A tale of a public relations genius

It’s an amazing story. A stubby, unshaven guy who wears a baseball cap pulls off one of the greatest public relations coups in the history of the film industry. Michael Moore managed, by dumb luck or Machiavellian cunning or a combination of the two, to win front-page headlines for Fahrenheit 9/11 again and again and again, week after week after week. This is an amazing story, and a case study of how to achieve maximum publicity for your movie. College communications courses will be pointing to this story for years to come.

The Discussion: 6 Comments

As should journalism classes, as a example of effect of the liberal bias in the mainstream media.
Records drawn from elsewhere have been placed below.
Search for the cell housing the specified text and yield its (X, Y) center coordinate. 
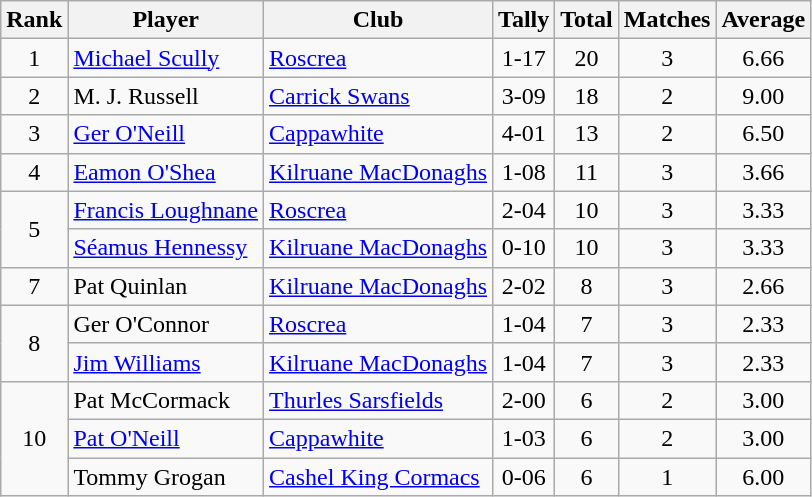
Tommy Grogan (166, 477)
4-01 (524, 134)
20 (587, 58)
1-03 (524, 438)
13 (587, 134)
11 (587, 172)
Jim Williams (166, 362)
Thurles Sarsfields (378, 400)
Club (378, 20)
Player (166, 20)
M. J. Russell (166, 96)
2-04 (524, 210)
Pat McCormack (166, 400)
2-00 (524, 400)
6.50 (764, 134)
0-06 (524, 477)
Tally (524, 20)
Total (587, 20)
6.00 (764, 477)
Carrick Swans (378, 96)
18 (587, 96)
1-17 (524, 58)
9.00 (764, 96)
3.66 (764, 172)
Rank (34, 20)
2.66 (764, 286)
Ger O'Neill (166, 134)
Pat Quinlan (166, 286)
Pat O'Neill (166, 438)
Eamon O'Shea (166, 172)
Francis Loughnane (166, 210)
Ger O'Connor (166, 324)
0-10 (524, 248)
Michael Scully (166, 58)
2-02 (524, 286)
5 (34, 229)
3-09 (524, 96)
Séamus Hennessy (166, 248)
Cashel King Cormacs (378, 477)
Matches (667, 20)
4 (34, 172)
1-08 (524, 172)
6.66 (764, 58)
Average (764, 20)
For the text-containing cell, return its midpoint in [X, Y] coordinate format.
June 17, 2004 @ 12:23 am | Comment

Yeah. I can see the course offering now.

Case studies in demagoguery and self-aggrandizement: Michael Moore playing to the mob

June 17, 2004 @ 4:16 am | Comment

Moore could very well be borrowing from the Gibson’s Passion playbook. Make a movie about a hugely controversial topic. Makes sure the people most likely to be offended hear about it. And then sit back as the outraged hordes flock to the box office.

As the saying goes, there’s no such thing as bad publicity.
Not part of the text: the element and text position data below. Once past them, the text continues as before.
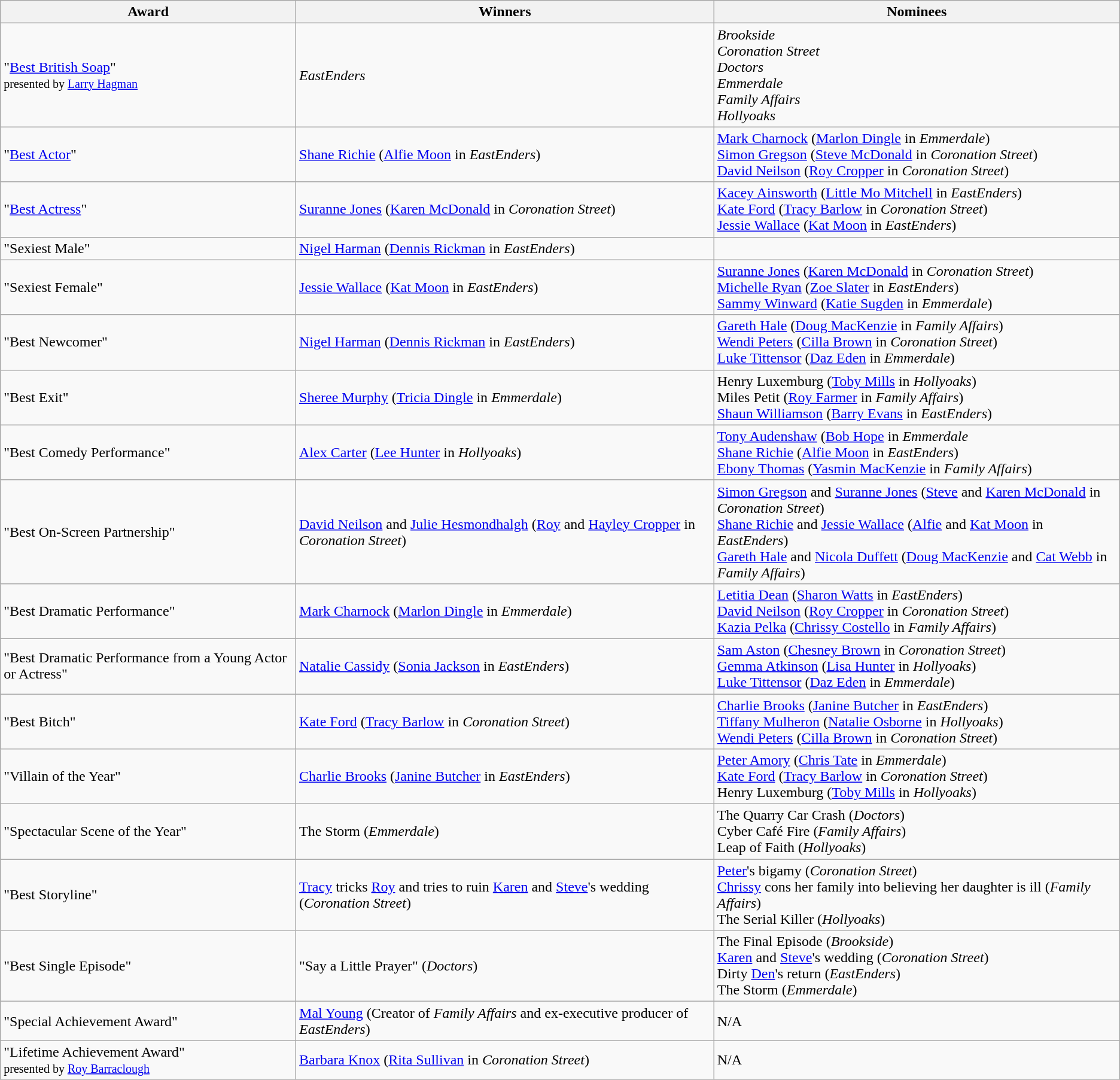
"Best Actor" [148, 154]
Charlie Brooks (Janine Butcher in EastEnders) Tiffany Mulheron (Natalie Osborne in Hollyoaks) Wendi Peters (Cilla Brown in Coronation Street) [917, 722]
"Say a Little Prayer" (Doctors) [505, 966]
"Sexiest Female" [148, 287]
Tony Audenshaw (Bob Hope in Emmerdale Shane Richie (Alfie Moon in EastEnders) Ebony Thomas (Yasmin MacKenzie in Family Affairs) [917, 452]
David Neilson and Julie Hesmondhalgh (Roy and Hayley Cropper in Coronation Street) [505, 531]
The Quarry Car Crash (Doctors) Cyber Café Fire (Family Affairs) Leap of Faith (Hollyoaks) [917, 832]
"Best Dramatic Performance" [148, 611]
Sam Aston (Chesney Brown in Coronation Street) Gemma Atkinson (Lisa Hunter in Hollyoaks) Luke Tittensor (Daz Eden in Emmerdale) [917, 666]
"Best On-Screen Partnership" [148, 531]
Suranne Jones (Karen McDonald in Coronation Street) [505, 209]
"Spectacular Scene of the Year" [148, 832]
"Best Single Episode" [148, 966]
Nominees [917, 12]
Winners [505, 12]
"Lifetime Achievement Award"presented by Roy Barraclough [148, 1060]
"Best Bitch" [148, 722]
Barbara Knox (Rita Sullivan in Coronation Street) [505, 1060]
Sheree Murphy (Tricia Dingle in Emmerdale) [505, 397]
Peter's bigamy (Coronation Street) Chrissy cons her family into believing her daughter is ill (Family Affairs) The Serial Killer (Hollyoaks) [917, 895]
Brookside Coronation Street Doctors Emmerdale Family Affairs Hollyoaks [917, 75]
Kacey Ainsworth (Little Mo Mitchell in EastEnders) Kate Ford (Tracy Barlow in Coronation Street) Jessie Wallace (Kat Moon in EastEnders) [917, 209]
"Sexiest Male" [148, 248]
"Best Exit" [148, 397]
Mal Young (Creator of Family Affairs and ex-executive producer of EastEnders) [505, 1021]
The Final Episode (Brookside) Karen and Steve's wedding (Coronation Street) Dirty Den's return (EastEnders) The Storm (Emmerdale) [917, 966]
Mark Charnock (Marlon Dingle in Emmerdale) Simon Gregson (Steve McDonald in Coronation Street) David Neilson (Roy Cropper in Coronation Street) [917, 154]
"Special Achievement Award" [148, 1021]
"Best Newcomer" [148, 342]
Alex Carter (Lee Hunter in Hollyoaks) [505, 452]
Mark Charnock (Marlon Dingle in Emmerdale) [505, 611]
Charlie Brooks (Janine Butcher in EastEnders) [505, 777]
The Storm (Emmerdale) [505, 832]
Suranne Jones (Karen McDonald in Coronation Street) Michelle Ryan (Zoe Slater in EastEnders) Sammy Winward (Katie Sugden in Emmerdale) [917, 287]
"Villain of the Year" [148, 777]
"Best Comedy Performance" [148, 452]
Shane Richie (Alfie Moon in EastEnders) [505, 154]
Tracy tricks Roy and tries to ruin Karen and Steve's wedding (Coronation Street) [505, 895]
"Best British Soap"presented by Larry Hagman [148, 75]
Gareth Hale (Doug MacKenzie in Family Affairs) Wendi Peters (Cilla Brown in Coronation Street) Luke Tittensor (Daz Eden in Emmerdale) [917, 342]
EastEnders [505, 75]
Jessie Wallace (Kat Moon in EastEnders) [505, 287]
Peter Amory (Chris Tate in Emmerdale) Kate Ford (Tracy Barlow in Coronation Street) Henry Luxemburg (Toby Mills in Hollyoaks) [917, 777]
Letitia Dean (Sharon Watts in EastEnders) David Neilson (Roy Cropper in Coronation Street) Kazia Pelka (Chrissy Costello in Family Affairs) [917, 611]
Natalie Cassidy (Sonia Jackson in EastEnders) [505, 666]
"Best Actress" [148, 209]
"Best Storyline" [148, 895]
"Best Dramatic Performance from a Young Actor or Actress" [148, 666]
Award [148, 12]
Henry Luxemburg (Toby Mills in Hollyoaks) Miles Petit (Roy Farmer in Family Affairs) Shaun Williamson (Barry Evans in EastEnders) [917, 397]
Kate Ford (Tracy Barlow in Coronation Street) [505, 722]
June 17, 2004 @ 4:19 am | Comment

Michael, unfortunately those are, in part, what PR is about. Most of the PR, however, was not about self-aggrandizement. It was about the film’s content, in terms of the MPAA rating system, and about Disney’s refusal to allow Miramax to distribute the film. Therein lies the real marvel of this episode: Moore could just stand on the sidelines, and new life kept getting breathed into the story.

June 17, 2004 @ 7:50 am | Comment

You’re right Richard, Moore is a PR machine unto himself. I keep meaning to blog on his movies – the Big One and Bowling for Columbine have been on cable a lot lately – but I think the better PR geniuses are the companies that handle his guerilla tactics well.

In The Big One, Nike’s CEO Phil Knight met Moore and held his own in a one-on-one interview. Yes, Moore kept bringing up his point – bring jobs to Flint – but Knight’s arguments rang true – they say they want the jobs, but they don’t want these type of low-level jobs.

That’s the PR victory – taking the fight to Moore. Plus, statistics lie, and he likes to use statistics a lot.

June 17, 2004 @ 10:08 am | Comment

Moore abuses statistics without shame, and Spinsanity has taken him to task many times for fiddling with history to get his points across. Where I hear this film differs from his past efforts is that it’s mainly clips that speak for themselves, with little of Moore’s typical bloviating. We’ll see.

Conrad, as to it being a case study on the power of liberal media — more noise has been made about this movie by Matt Drudge than anyone else. Conservative blogs all piped in too, contributing to the groundswell of publicity. Oh, and I hope you saw the Fox News review! Left wing media — indeed.